The Hamburg Thalia Theater was interested in the topic, in order to support a project Lampedusa in Hamburg to support refugees. It led to the original reading of the text at the St Pauli church on 21 September 2013, where 80 refugees had found shelter.

A Dutch premiere followed in a collaboration of Theater der Welt, Holland Festival, and the Thalia Theater. The first staged production was part of the Theater der Welt festival in Mannheim, directed by Stemann.

The Austrian premiere was performed at the Burgtheater in Vienna on 28 March 2015, directed by Michael Thalheimer, with scenic design by Olaf Altmann and costumes designed by Katrin Lea Tag.

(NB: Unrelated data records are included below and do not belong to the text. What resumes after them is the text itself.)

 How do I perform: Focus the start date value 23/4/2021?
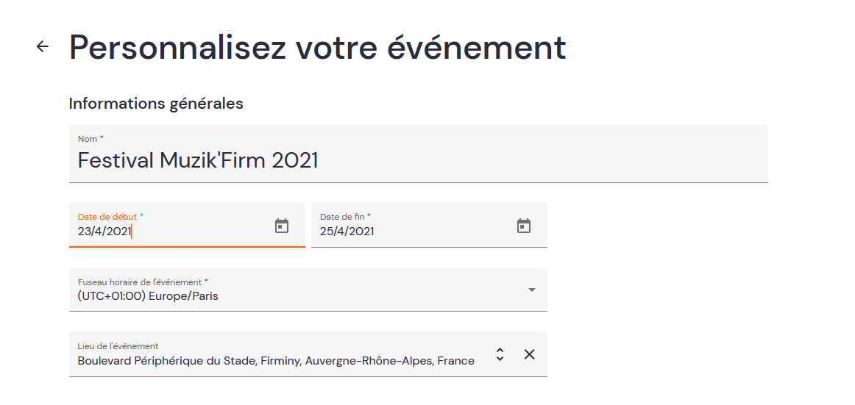coord(104,232)
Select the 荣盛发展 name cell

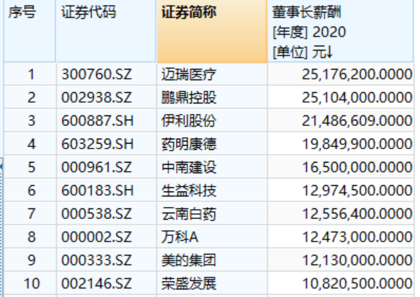(212, 284)
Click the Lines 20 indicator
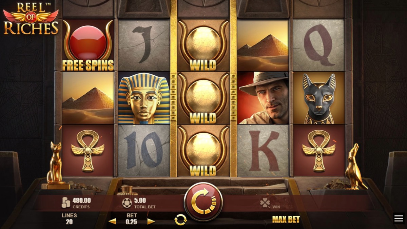This screenshot has height=229, width=407. click(69, 218)
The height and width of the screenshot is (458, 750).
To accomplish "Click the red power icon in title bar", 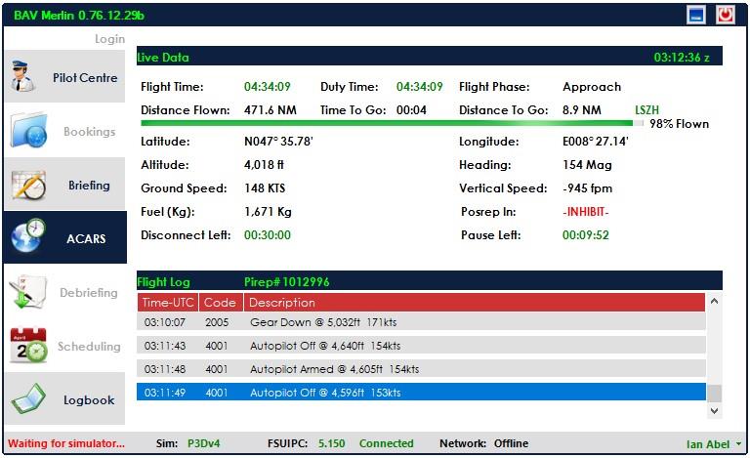I will [x=726, y=15].
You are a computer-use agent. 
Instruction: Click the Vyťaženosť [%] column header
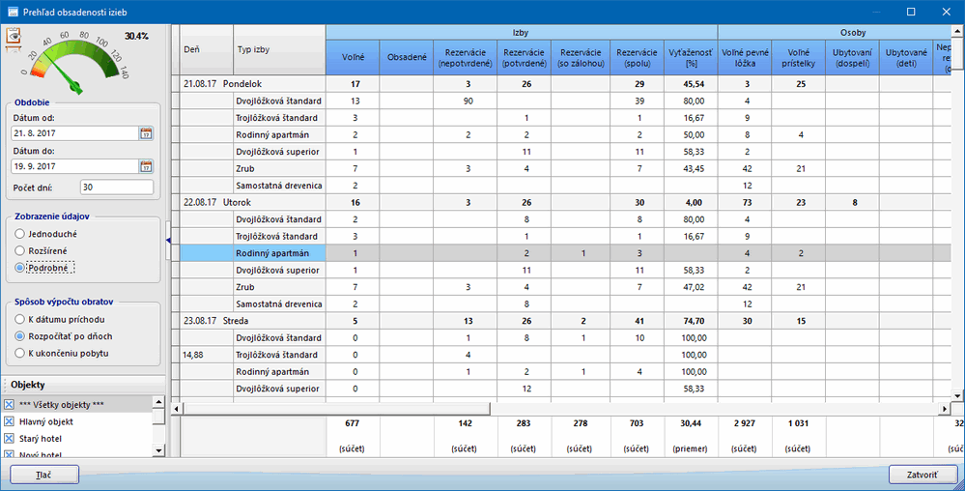pyautogui.click(x=691, y=58)
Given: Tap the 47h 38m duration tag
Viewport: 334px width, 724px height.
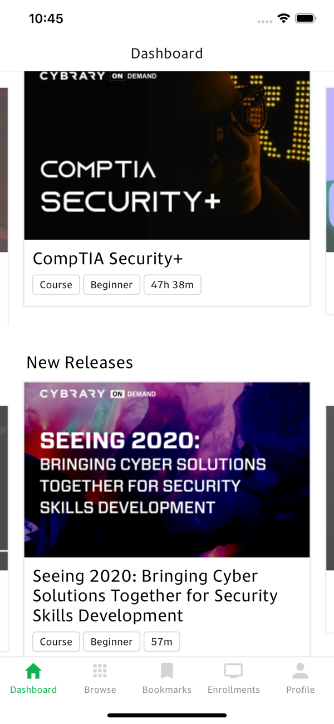Looking at the screenshot, I should coord(172,285).
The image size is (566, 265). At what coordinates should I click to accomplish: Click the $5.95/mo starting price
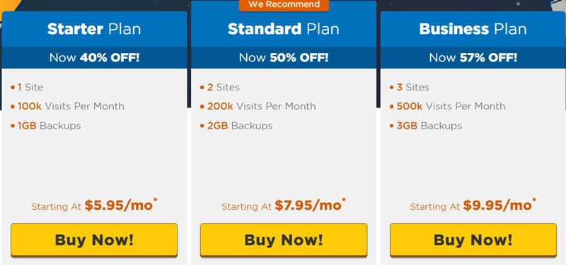119,206
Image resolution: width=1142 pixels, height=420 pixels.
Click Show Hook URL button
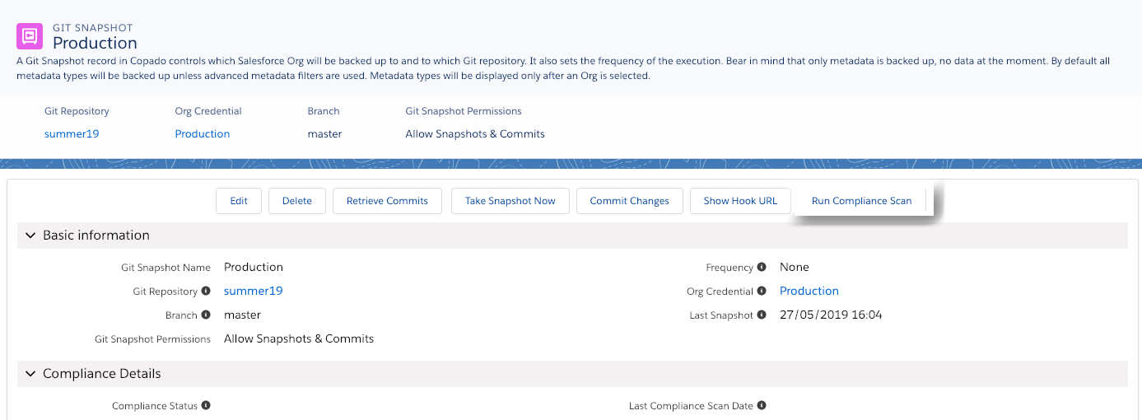740,201
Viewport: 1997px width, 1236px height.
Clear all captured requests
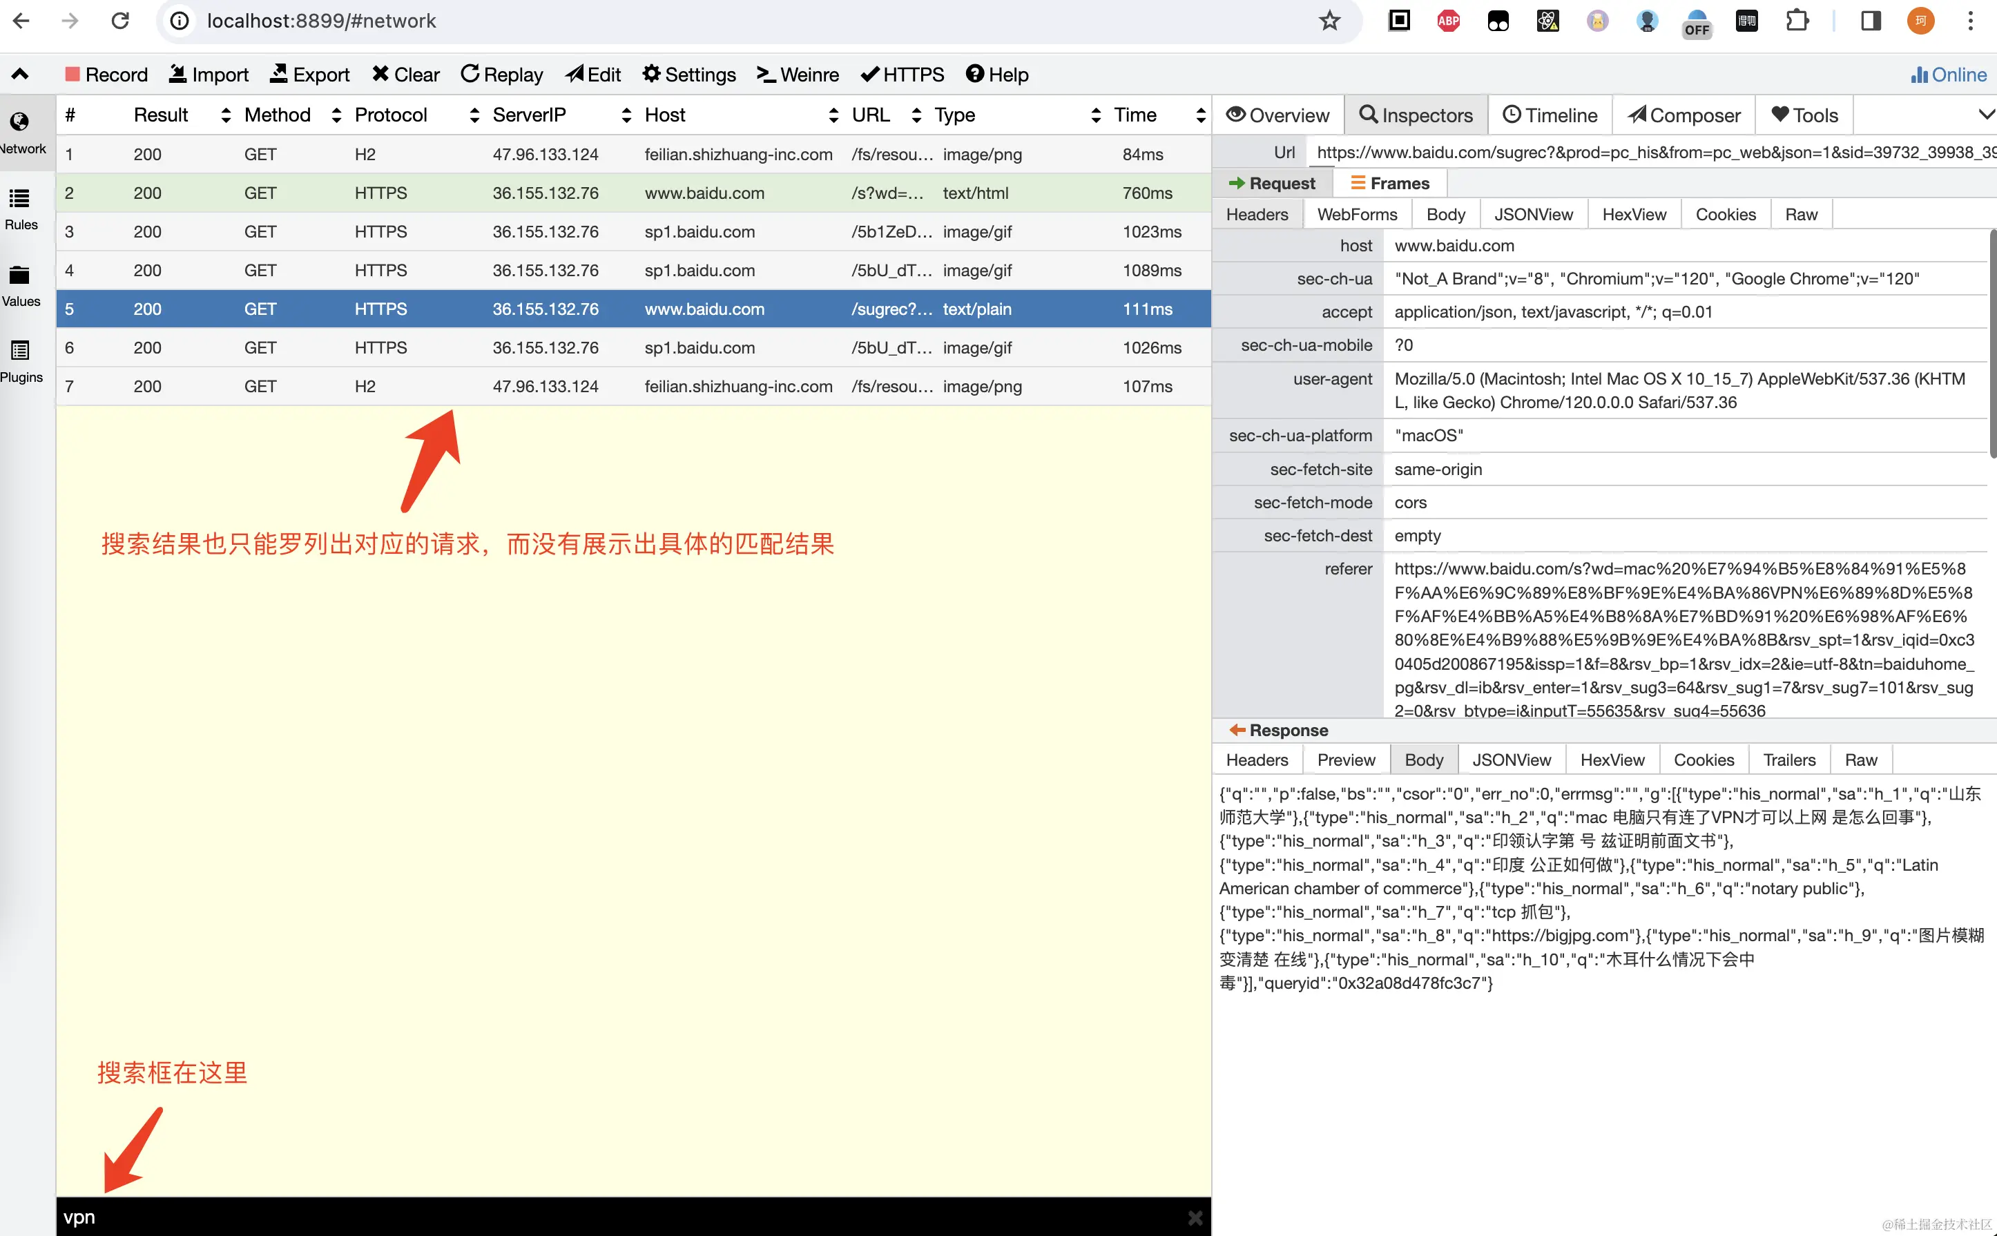(405, 74)
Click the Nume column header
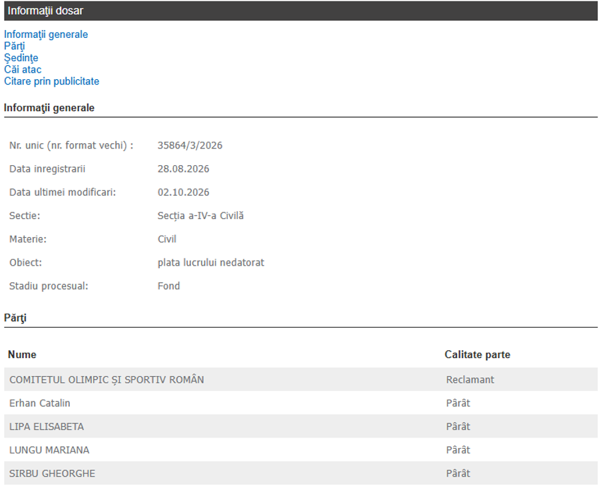The height and width of the screenshot is (500, 599). 22,354
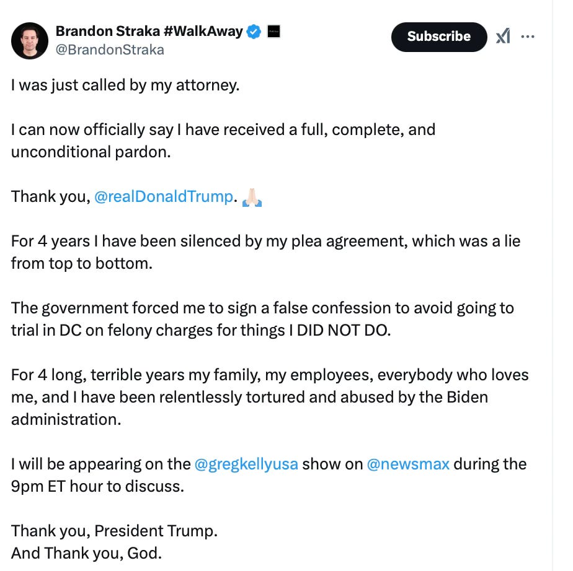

The play was later combined with the ancient play by Aeschylus which had inspired Jelinek, and the mixed play premiered at Schauspiel Leipzig on 2 October 2015 and at Maxim Gorki Theater on 13 November 2015.

===Incidents===
On 14 April 2016, around 40 members of the Identitäre Bewegung Österreich stormed the main lecture hall of the University of Vienna where Die Schutzbefohlenen was performed, spraying fake blood into the audience and throwing leaflets against multiculturalism. After an ensuing brawl in which both refugees (who participated in the play) and members of the audience were attacked, police arrived and managed to apprehend four of the offenders. Eight people were later charged with assault, several more because of the disruption. The mayors of Vienna and other politicians condemned the incident.